Existence stretched through a detour, two spots; unknown in direction. Turning left when it was right before, keep all guessing, slide past detection.
I’m not a one stop shop, once I housed hand crafted originality. With the increase in demand I let my guard drop, and now both my shelves and insides are empty. I believed in a watcher behind me, I held onto tight to an invisible thread. Everyone is just silently constantly reminding me, I’m isolated and alone even in my head.
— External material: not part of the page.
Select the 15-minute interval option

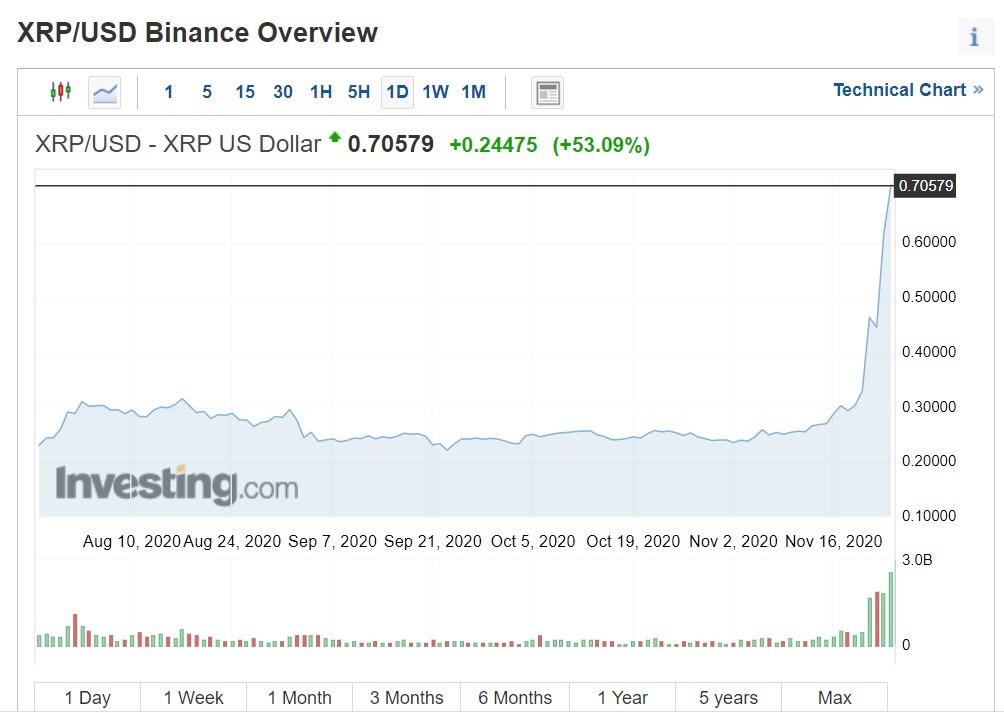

I hear the loud pop of plastic against plastic, feeling both relief and shame simultaneously. Side slipping and back breaking; I thought myself a gymnastic, though incredulous was the thought of even competing.
But I was sleeping in a Chinese finger trap, so assured that I would choose to make it a womb. You couldn’t hear a pin drop but with the concept of a single tap, ears would shake and ring as if it were a sonic boom. I’ve got nothing but dirt and dust on my shoulders I pass it off as glitter and simple magic. I show no signs of tiring from passing back all the boulders if I didn’t let them slide it would almost be tragic.
Pardon my complacent self involuntary involvement, and excuse me while I perform dramatic ironies. Preparing the conscious for the next inevitable instalment of prepared monologues of justifications and fallacies.
And I can’t but think in this instance, I remember the episode of The Simpsons where Homer is outcasted for screaming “aliens” and he drinks himself out of existence. “Red M&M, blue M&M, they’re all the same colour in the end.”
Really had to stretch for that last reference. Not the best.